• What is being asked: Copies of all lines that contain "will" are needed; take them from the data below.

• Material provided:
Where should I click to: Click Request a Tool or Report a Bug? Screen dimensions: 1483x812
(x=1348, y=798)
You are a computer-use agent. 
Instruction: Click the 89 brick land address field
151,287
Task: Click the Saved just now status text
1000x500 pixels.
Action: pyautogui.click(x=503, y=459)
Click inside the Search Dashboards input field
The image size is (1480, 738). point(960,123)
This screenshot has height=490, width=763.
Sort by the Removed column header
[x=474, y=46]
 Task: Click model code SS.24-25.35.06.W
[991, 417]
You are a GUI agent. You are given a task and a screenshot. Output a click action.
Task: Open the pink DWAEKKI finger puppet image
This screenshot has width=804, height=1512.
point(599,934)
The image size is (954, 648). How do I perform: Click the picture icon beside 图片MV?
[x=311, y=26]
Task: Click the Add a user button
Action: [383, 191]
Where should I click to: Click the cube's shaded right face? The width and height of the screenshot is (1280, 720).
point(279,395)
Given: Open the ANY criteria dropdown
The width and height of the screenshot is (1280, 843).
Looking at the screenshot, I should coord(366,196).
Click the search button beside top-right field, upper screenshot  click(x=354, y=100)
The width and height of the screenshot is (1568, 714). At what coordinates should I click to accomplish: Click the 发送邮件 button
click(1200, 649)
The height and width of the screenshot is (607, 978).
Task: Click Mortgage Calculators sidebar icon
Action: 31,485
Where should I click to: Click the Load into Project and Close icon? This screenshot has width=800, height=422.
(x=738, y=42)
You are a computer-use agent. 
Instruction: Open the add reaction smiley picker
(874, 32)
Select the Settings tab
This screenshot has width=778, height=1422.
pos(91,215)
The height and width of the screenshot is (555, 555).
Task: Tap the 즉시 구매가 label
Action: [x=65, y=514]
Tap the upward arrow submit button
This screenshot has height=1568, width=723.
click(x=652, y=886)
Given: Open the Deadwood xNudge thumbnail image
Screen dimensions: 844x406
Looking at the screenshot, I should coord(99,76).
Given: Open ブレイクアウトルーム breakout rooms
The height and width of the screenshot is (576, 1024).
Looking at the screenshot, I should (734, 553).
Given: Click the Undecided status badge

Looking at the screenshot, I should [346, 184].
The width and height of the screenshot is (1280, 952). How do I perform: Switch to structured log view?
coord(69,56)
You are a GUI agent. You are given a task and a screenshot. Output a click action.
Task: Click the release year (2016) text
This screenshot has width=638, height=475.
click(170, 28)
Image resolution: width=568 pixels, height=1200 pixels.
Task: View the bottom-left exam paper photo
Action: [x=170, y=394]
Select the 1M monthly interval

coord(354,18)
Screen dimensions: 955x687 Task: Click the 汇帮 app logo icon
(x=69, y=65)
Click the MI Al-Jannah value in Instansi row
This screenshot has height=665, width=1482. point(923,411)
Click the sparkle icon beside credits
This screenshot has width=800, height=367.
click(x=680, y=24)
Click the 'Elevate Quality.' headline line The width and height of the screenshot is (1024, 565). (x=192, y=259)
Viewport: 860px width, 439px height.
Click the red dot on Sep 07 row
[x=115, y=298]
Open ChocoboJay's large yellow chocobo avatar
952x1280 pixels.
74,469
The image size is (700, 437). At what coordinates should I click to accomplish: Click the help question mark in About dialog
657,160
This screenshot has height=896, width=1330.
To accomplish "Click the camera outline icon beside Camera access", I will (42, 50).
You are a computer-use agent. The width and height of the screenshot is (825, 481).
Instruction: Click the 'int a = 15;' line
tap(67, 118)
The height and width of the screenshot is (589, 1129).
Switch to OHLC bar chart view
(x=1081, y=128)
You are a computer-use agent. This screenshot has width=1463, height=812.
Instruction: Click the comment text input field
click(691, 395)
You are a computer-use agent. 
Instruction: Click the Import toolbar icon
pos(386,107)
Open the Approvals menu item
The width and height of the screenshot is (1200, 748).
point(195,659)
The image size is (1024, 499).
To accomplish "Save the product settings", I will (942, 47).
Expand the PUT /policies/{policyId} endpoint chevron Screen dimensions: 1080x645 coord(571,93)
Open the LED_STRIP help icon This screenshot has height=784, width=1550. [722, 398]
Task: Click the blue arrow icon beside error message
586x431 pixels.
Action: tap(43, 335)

• Solved exercise:
To accomplish "Click the camera outline icon beside Camera access", I will (42, 50).
To accomplish "Save the product settings", I will (942, 47).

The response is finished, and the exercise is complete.